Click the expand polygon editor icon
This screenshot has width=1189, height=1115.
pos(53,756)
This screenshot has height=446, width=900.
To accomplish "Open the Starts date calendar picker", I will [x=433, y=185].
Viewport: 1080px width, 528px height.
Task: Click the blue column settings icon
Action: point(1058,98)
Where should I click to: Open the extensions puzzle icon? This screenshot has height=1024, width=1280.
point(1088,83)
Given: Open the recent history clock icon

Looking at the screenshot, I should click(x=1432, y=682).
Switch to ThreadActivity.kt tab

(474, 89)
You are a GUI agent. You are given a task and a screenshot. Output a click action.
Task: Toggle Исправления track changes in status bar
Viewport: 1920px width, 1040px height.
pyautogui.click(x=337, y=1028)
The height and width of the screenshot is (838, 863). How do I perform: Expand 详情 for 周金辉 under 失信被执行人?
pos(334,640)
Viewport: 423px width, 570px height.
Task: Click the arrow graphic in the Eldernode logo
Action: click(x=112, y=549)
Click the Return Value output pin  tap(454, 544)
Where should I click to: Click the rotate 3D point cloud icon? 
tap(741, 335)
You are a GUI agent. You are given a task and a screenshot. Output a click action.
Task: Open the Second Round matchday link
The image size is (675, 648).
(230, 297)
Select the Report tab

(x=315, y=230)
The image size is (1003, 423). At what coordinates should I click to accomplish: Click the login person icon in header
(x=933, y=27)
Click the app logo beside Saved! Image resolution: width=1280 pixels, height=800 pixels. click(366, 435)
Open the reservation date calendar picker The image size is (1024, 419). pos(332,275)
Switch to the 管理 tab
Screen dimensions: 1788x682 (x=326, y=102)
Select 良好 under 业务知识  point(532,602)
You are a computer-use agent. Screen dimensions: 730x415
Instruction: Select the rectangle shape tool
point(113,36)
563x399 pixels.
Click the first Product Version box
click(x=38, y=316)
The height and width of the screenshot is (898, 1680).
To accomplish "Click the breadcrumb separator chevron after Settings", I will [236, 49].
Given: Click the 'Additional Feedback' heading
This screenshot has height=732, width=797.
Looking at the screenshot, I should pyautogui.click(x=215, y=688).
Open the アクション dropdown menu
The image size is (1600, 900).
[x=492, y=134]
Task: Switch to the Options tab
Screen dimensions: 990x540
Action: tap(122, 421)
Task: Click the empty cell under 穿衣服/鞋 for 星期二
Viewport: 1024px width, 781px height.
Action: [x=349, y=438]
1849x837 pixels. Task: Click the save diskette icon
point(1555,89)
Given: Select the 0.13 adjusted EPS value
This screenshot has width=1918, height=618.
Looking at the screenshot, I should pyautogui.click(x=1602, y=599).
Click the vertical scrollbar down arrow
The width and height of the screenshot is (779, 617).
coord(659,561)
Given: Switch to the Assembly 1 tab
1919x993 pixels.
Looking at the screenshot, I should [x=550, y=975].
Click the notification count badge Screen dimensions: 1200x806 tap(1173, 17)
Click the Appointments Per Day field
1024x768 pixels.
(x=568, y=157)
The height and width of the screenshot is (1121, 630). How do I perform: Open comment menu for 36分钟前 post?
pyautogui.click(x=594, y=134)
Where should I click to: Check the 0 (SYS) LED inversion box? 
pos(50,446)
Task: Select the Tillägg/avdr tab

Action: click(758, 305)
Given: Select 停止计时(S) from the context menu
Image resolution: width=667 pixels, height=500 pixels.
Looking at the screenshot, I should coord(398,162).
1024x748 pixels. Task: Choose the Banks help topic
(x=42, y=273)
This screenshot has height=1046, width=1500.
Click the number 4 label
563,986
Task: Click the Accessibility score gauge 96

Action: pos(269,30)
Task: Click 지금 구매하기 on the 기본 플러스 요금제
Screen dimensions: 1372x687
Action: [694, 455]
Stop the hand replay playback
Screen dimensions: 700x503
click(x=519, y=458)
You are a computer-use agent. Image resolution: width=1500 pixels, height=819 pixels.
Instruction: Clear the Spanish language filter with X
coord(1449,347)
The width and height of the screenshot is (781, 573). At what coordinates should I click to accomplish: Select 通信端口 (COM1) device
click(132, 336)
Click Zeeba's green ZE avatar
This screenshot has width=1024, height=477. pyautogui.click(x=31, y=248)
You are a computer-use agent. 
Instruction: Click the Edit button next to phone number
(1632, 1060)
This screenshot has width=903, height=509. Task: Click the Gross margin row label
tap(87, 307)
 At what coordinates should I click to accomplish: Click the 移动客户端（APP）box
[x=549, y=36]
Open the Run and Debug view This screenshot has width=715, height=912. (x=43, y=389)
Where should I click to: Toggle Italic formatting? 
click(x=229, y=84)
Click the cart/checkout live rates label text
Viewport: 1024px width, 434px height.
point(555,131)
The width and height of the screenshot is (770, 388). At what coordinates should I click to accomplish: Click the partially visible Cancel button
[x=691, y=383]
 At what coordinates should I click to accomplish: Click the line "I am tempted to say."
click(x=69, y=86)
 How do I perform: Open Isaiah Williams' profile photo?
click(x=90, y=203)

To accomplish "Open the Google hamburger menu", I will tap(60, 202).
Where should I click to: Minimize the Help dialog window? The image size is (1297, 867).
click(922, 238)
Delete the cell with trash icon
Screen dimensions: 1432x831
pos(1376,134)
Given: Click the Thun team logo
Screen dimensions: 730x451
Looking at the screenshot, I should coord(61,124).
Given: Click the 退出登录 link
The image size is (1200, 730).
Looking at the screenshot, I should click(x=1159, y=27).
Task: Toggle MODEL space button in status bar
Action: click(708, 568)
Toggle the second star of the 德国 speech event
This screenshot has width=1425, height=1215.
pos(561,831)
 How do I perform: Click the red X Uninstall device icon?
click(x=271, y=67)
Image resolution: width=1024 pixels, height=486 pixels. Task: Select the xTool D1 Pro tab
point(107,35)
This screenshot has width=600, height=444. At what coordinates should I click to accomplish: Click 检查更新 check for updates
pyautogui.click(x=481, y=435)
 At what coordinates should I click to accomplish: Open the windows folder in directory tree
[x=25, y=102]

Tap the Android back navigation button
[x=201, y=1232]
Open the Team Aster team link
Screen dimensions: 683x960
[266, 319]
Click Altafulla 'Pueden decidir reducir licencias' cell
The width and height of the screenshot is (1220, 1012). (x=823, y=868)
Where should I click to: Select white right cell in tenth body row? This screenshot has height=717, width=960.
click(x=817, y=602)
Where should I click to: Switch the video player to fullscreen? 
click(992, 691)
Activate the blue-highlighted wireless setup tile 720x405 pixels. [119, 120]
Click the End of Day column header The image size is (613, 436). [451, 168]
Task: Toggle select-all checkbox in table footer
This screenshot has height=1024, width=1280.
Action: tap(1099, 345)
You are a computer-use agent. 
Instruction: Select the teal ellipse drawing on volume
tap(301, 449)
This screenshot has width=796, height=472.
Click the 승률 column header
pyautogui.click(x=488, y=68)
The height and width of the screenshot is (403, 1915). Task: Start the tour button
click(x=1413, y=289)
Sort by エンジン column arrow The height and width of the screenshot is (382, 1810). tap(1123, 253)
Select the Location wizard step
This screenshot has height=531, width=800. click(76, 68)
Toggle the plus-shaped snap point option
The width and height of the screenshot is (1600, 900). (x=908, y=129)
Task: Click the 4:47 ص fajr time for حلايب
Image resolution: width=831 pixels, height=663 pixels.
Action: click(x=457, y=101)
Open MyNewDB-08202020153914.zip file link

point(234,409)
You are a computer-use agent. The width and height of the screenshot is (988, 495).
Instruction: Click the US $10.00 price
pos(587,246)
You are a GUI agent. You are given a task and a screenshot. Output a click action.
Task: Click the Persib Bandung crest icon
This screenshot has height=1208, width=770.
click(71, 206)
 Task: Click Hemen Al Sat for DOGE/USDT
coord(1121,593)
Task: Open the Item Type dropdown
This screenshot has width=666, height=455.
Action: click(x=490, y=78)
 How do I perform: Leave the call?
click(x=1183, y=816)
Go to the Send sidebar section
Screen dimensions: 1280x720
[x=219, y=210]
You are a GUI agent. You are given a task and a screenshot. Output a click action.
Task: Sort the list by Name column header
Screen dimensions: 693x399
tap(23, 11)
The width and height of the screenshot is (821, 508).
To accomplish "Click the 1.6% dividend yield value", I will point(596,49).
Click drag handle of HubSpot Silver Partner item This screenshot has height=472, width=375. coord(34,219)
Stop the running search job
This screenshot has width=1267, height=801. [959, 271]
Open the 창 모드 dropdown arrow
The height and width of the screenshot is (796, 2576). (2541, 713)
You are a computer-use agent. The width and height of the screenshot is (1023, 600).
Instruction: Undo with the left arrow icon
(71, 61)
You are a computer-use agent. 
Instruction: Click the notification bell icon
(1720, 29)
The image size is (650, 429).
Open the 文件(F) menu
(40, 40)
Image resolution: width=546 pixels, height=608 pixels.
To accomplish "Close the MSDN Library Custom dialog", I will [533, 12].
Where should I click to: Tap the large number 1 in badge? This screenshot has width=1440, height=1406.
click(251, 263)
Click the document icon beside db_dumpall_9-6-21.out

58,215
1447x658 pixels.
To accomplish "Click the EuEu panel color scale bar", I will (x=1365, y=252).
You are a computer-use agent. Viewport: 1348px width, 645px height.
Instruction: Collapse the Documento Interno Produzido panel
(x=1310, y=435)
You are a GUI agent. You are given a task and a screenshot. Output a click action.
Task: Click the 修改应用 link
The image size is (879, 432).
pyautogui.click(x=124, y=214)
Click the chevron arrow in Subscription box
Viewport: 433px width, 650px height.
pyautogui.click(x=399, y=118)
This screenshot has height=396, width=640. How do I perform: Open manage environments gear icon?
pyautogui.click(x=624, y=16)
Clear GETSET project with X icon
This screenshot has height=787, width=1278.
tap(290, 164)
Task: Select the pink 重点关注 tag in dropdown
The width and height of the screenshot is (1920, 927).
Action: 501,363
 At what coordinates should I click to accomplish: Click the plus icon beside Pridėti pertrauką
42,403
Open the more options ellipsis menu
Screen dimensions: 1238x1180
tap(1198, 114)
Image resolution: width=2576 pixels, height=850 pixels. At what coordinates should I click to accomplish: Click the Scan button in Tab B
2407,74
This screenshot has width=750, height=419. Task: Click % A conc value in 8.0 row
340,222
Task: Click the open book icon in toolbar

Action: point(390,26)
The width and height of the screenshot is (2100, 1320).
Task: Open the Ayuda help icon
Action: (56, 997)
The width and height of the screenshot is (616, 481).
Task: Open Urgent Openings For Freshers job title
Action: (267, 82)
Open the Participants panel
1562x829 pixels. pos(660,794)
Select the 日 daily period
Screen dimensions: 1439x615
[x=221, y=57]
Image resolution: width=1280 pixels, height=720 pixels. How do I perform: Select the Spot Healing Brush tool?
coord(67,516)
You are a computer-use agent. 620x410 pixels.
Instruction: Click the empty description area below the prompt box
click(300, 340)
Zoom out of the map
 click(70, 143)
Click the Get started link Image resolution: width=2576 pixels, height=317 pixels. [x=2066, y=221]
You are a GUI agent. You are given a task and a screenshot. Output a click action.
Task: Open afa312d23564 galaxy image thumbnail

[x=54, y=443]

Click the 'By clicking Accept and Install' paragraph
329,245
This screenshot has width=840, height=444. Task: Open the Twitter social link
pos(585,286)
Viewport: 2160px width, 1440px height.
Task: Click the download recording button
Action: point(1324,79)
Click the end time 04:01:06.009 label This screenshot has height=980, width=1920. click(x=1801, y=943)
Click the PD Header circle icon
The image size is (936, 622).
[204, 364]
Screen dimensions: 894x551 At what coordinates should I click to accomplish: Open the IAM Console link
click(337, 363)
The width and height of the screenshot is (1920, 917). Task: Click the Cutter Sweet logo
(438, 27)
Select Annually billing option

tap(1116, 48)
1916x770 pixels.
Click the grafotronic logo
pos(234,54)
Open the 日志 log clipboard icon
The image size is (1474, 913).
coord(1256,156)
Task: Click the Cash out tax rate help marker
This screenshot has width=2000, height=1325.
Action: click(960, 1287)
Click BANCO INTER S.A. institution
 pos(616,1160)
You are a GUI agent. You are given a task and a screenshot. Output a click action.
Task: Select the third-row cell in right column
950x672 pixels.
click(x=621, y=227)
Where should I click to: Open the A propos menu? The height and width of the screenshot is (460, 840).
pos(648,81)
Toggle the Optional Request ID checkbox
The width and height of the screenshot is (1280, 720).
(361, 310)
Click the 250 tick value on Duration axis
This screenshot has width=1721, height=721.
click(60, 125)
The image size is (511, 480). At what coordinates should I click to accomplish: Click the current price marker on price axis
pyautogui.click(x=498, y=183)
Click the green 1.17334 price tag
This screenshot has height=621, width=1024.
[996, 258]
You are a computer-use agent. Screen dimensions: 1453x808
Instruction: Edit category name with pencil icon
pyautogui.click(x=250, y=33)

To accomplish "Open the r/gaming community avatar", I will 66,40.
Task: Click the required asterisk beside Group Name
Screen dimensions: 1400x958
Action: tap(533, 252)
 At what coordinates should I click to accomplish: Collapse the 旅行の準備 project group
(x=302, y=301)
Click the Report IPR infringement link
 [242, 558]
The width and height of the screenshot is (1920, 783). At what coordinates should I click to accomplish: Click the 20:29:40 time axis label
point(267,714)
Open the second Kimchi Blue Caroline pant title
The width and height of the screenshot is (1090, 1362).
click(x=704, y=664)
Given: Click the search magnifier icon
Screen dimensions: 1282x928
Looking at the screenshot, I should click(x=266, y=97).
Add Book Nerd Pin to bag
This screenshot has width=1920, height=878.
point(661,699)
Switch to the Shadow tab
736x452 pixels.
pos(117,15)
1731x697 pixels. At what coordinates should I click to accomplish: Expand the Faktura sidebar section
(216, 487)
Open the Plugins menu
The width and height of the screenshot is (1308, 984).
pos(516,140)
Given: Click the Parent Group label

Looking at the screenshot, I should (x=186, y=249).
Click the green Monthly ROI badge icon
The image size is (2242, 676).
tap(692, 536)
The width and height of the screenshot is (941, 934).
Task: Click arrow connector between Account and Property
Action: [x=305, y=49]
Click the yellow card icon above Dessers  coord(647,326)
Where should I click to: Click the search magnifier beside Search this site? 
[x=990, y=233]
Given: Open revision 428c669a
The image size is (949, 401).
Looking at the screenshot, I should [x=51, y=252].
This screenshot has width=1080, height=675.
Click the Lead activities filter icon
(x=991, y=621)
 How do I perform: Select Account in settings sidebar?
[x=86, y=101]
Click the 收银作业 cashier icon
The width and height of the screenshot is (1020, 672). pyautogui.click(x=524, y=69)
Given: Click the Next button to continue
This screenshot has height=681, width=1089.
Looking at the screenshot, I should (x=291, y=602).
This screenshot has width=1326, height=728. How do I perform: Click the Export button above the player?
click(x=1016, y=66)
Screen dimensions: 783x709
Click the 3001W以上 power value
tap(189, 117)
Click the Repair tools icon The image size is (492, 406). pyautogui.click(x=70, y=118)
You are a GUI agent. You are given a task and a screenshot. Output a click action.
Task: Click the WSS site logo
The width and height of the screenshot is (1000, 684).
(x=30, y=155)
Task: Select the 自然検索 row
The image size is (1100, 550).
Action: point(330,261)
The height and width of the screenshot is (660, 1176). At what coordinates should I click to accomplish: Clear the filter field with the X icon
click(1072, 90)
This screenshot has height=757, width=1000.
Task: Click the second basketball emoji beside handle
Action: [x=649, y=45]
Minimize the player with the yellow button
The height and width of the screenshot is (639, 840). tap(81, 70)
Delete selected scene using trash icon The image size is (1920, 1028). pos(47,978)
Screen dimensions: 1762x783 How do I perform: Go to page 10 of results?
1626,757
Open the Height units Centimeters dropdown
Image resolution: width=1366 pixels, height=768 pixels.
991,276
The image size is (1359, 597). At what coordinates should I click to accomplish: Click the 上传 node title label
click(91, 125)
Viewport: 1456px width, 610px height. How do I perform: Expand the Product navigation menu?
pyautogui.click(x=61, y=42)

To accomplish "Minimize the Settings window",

=======

> [What is being asked] Only lines containing the word "computer" matter here: count them in the entries and give the number, nothing else.

> [Exercise output] 10